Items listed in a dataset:
◇ ◇ ◇ ◇ ◇ ◇ ◇

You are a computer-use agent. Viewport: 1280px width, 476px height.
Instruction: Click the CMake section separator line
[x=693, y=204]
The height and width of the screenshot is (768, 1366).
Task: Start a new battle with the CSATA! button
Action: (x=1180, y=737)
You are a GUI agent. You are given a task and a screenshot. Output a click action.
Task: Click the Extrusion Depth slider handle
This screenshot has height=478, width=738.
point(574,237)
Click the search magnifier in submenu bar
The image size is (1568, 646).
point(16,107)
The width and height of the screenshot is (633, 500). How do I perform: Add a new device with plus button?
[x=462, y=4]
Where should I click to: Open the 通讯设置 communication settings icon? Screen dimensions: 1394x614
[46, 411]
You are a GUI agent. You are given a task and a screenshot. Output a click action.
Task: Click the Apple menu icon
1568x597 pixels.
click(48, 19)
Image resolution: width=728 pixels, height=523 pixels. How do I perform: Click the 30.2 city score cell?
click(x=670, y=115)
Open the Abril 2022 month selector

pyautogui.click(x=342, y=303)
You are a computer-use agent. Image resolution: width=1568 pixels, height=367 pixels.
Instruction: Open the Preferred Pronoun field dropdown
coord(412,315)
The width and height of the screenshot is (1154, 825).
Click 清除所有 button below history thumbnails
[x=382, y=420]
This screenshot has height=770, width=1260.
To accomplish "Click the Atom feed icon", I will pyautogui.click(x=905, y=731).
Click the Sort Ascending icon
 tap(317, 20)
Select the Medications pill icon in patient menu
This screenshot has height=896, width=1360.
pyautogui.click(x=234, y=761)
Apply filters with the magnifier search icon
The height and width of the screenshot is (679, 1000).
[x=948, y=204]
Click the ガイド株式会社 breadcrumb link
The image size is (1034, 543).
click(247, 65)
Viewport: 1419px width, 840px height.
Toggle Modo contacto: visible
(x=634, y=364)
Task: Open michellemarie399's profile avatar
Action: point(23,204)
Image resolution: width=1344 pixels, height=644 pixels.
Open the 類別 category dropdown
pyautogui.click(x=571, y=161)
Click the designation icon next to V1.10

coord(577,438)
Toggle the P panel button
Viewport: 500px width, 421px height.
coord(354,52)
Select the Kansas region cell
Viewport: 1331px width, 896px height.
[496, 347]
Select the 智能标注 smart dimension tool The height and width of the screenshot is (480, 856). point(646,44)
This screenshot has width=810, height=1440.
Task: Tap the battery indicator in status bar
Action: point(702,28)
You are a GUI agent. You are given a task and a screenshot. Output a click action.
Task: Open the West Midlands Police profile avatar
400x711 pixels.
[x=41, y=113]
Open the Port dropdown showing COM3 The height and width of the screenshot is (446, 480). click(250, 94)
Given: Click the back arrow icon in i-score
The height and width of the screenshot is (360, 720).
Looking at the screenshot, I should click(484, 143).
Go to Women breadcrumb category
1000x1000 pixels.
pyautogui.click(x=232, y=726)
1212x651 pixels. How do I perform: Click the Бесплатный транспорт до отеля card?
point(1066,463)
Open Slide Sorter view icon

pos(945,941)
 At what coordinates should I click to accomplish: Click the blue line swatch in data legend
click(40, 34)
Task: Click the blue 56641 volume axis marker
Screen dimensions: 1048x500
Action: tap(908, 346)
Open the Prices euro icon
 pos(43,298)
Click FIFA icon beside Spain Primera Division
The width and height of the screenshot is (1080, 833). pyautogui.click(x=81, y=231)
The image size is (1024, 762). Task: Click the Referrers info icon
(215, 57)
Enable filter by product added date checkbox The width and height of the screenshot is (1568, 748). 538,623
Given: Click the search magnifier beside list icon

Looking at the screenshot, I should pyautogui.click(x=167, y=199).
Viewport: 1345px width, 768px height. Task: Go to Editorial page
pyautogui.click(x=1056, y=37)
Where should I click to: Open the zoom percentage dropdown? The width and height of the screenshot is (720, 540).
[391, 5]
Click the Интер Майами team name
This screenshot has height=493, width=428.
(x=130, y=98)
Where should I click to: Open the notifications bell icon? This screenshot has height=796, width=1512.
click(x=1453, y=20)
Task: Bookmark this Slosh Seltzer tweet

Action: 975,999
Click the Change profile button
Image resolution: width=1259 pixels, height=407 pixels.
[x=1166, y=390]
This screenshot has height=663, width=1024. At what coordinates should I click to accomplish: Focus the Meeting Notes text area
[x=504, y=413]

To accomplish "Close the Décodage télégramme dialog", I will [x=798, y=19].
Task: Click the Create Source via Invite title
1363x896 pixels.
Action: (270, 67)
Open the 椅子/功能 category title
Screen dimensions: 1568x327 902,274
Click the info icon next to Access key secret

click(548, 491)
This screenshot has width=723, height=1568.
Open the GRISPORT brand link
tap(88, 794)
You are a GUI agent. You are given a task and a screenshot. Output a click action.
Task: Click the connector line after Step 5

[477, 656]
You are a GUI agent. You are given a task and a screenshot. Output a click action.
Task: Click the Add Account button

◇ ◇ ◇ ◇ ◇ ◇ ◇

Collect every line from the records above that contains the word "will".

Response below>
To accomplish "Click the Atom feed icon", I will pyautogui.click(x=905, y=731).
To accomplish "Close the Décodage télégramme dialog", I will [x=798, y=19].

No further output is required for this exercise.